## Material provided

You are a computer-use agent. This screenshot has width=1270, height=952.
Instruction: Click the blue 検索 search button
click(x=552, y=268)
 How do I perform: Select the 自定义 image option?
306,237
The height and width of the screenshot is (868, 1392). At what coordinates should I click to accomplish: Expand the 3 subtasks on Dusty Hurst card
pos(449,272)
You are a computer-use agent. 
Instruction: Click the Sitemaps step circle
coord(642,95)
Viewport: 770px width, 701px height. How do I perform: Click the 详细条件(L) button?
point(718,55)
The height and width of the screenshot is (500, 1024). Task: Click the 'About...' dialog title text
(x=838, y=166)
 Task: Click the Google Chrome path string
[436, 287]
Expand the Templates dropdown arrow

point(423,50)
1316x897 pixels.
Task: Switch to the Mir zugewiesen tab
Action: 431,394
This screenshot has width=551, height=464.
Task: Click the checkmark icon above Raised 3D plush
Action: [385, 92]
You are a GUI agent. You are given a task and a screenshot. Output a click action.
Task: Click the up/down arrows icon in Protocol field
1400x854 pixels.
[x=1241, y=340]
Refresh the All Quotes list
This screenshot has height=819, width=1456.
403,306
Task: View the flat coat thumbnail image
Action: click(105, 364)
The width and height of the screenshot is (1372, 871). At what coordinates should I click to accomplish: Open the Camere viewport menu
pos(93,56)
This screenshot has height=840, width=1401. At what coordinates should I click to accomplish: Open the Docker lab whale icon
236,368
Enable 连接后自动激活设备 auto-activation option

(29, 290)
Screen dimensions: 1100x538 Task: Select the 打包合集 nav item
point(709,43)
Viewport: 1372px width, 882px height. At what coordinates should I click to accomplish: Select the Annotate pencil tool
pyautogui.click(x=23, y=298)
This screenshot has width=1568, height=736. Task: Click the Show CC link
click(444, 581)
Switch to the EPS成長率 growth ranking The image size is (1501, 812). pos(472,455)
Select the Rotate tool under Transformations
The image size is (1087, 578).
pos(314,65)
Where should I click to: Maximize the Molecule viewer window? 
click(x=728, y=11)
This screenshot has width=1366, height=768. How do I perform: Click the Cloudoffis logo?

## Written exercise
Copy the data from the line containing "Viewport: 1372px width, 882px" through the end of the data, changing "pencil" to "pen" and leaving everything else as it is.

## Result
Viewport: 1372px width, 882px height. At what coordinates should I click to accomplish: Select the Annotate pen tool
pyautogui.click(x=23, y=298)
This screenshot has width=1568, height=736. Task: Click the Show CC link
click(444, 581)
Switch to the EPS成長率 growth ranking The image size is (1501, 812). pos(472,455)
Select the Rotate tool under Transformations
The image size is (1087, 578).
pos(314,65)
Where should I click to: Maximize the Molecule viewer window? 
click(x=728, y=11)
This screenshot has width=1366, height=768. How do I perform: Click the Cloudoffis logo?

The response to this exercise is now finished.